2.11. Differences in the Management of Acute Coronary Syndromes by Race and Proximity to Care in an Integrated Healthcare Delivery System in Northern Nevada
Christopher Rowan 1,
Jim Metcalf 1,
Joseph Grzymski 1,
Katherine E. Mues 2,
Larisa Yedigarova 2,
Claudine Woo 3
and
Kim A. Williams 4
1
Renown Heath, Reno, NV 89502, USA
2
Amgen Inc., Thousand Oaks, CA 91320, USA
3
UC Berkeley School of Public Health, Berkeley, CA 94720, USA
4
Rush University Medical Center, Chicago, IL 60612, USA
Purpose: Differences in cardiovascular treatment patterns among underserved minority populations have been observed, however, the patterns of care following an episode of acute coronary syndrome (ACS) based on race and an urban/rural residence have not been well described. Among a cohort of individuals with an episode of ACS who sought care within the Renown Health integrated healthcare delivery system in northern Nevada, we sought to describe patterns of follow-up care for Caucasians, non-Caucasians, urban patients who reside less than 100 miles from the primary regional medical center and rural patients who reside greater than 100 miles from the primary regional medical center.

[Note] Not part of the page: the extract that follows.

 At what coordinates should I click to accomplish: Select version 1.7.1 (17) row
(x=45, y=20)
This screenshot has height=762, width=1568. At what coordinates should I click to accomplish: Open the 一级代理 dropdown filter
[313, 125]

Methods: Data from an 11-year Epic Electronic Medical Record (EMR) were utilized to identify 4,076 patients with an ACS event between 2007 and 2017 based on an inpatient International Classification of Diseases-Ninth Revision (ICD-9) or ICD-10 code. Patients were required to have at least one provider encounter in the year prior to and the year following the ACS index event. Baseline and follow up labs, medication prescriptions and clinic encounters were quantified.

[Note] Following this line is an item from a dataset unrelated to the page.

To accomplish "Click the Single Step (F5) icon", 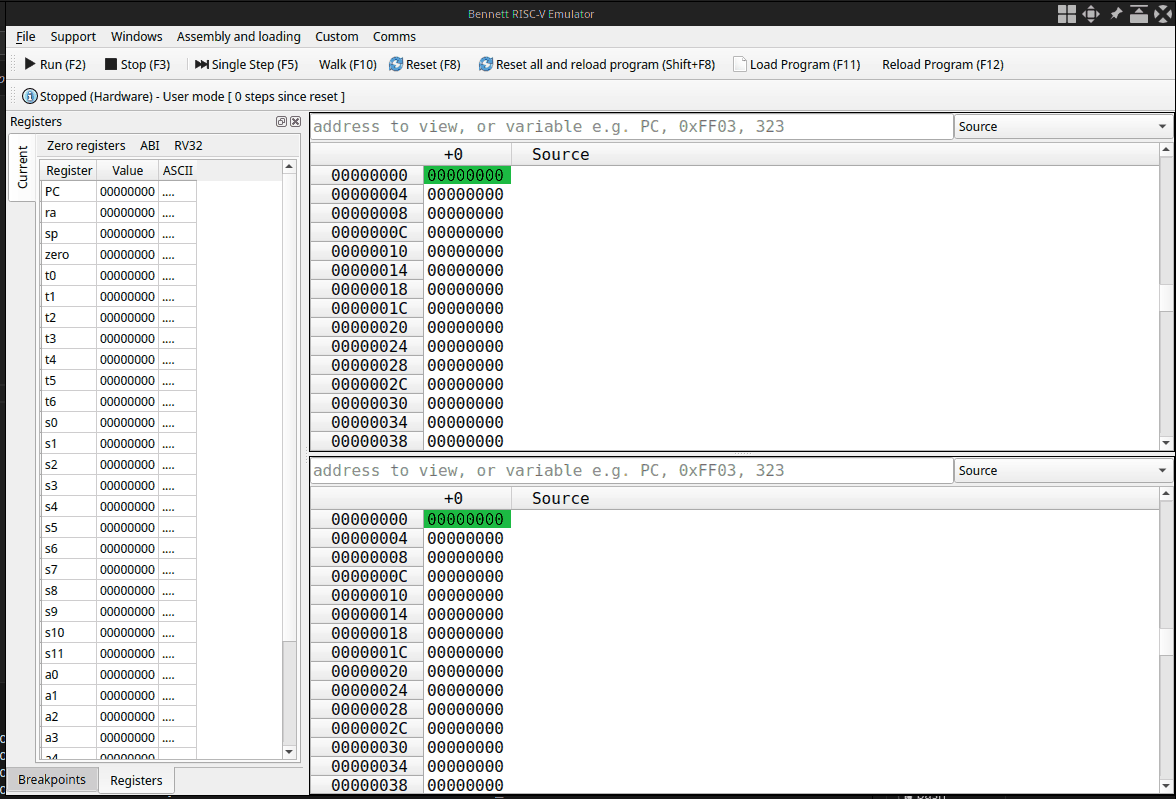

Results: Among 3527 (86.5%) Caucasians and 549 (13.5%) non-Caucasians, the mean age was 69 and 64 years, respectively. Comparing Caucasians to non-Caucasians, diabetes (29% vs. 41%) and chronic kidney disease (CKD) (33% vs. 37%) were less frequent among Caucasian patients prior to the ACS index event. The mean baseline LDL-C was 85 mg/dL and 88 mg/dL among Caucasians and non-Caucasians, respectively. Within the 1-year following discharge for the ACS event, 24% of Caucasians and 21% of non-Caucasians had a prescription for a high-intensity statin, with a mean reduction in LDL-C from baseline of 11 mg/dL and 13 mg/dL, respectively. In the 12 months post-index, the mean number of follow-up encounters with a cardiologist was 7 among Caucasians and 5 among non-Caucasians and the mean number of in-person visits (any provider/visit type) was 19 and 16 among Caucasians and non-Caucasians respectively.

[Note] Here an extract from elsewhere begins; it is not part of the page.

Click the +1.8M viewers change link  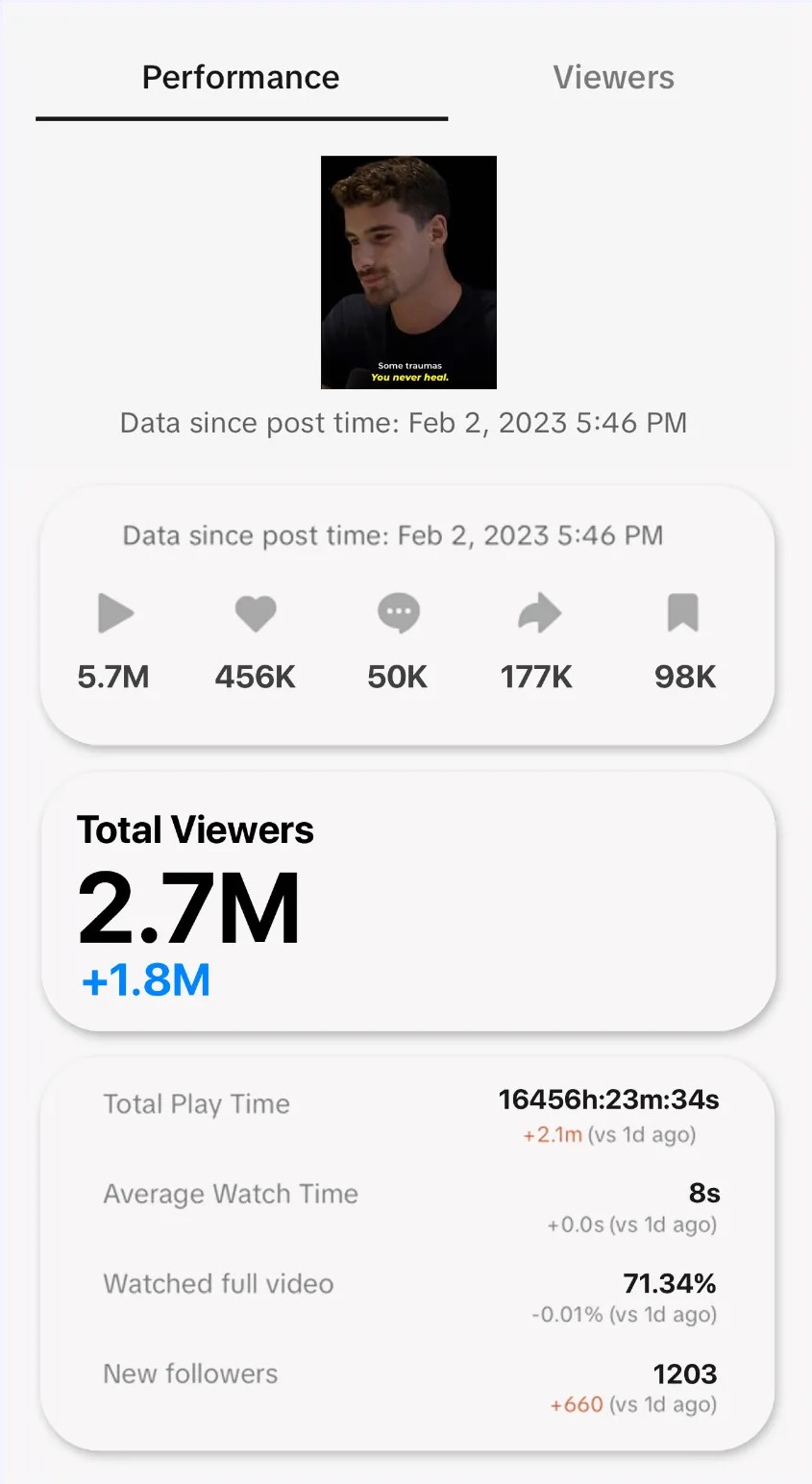coord(146,981)
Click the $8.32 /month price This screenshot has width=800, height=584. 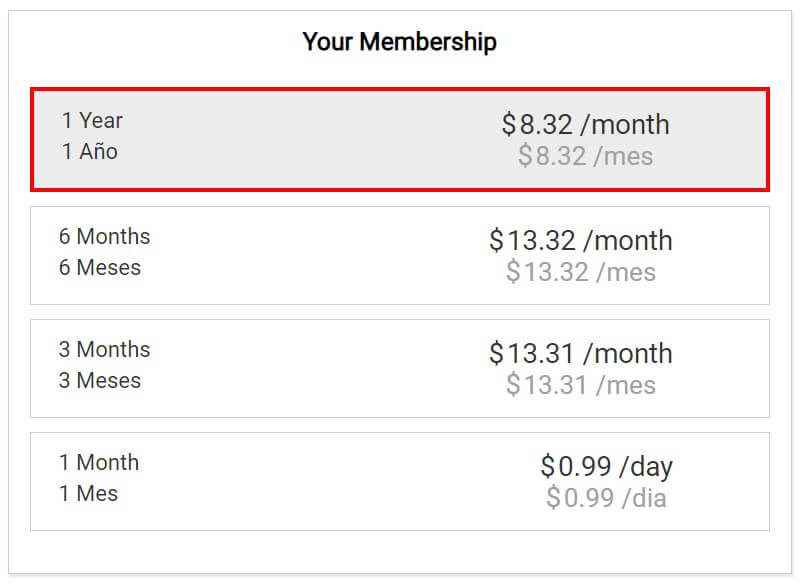point(585,124)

Among 3367 (82.6%) urban and 709 (17.4%) rural patients, the mean age as of ACS was 68 and 65 respectively. The mean distance from a subject’s home was 12 miles among urban patients and 142 miles among rural patients. The mean baseline LDL-C was 87 mg/dL among urban patients and 91 mg/dL among rural patients. Rates of high-intensity statin prescriptions in the 1-year following the ACS event were 28% among urban patients and 25% among rural patients, with a mean reduction in LDLC from baseline to follow-up of 14 mg/dL and 16 mg/dL respectively. In the 12 months post-index, the mean number of follow up encounters with a cardiologist was 7 among urban patients and 5 among rural patients and the mean number of in-person visits (any provider/visit type) was 19 and 15 among urban and rural patients, respectively.
Conclusions: Within a large integrated health delivery network in northern Nevada, prescription of high-intensity statin treatment following a hospitalization for ACS is sub-optimal and does not vary by race or by urban/rural residence. This, in combination with the moderate baseline LDL-C levels prior to the ACS suggest that significant residual risk and gaps in care exist among this population of patients.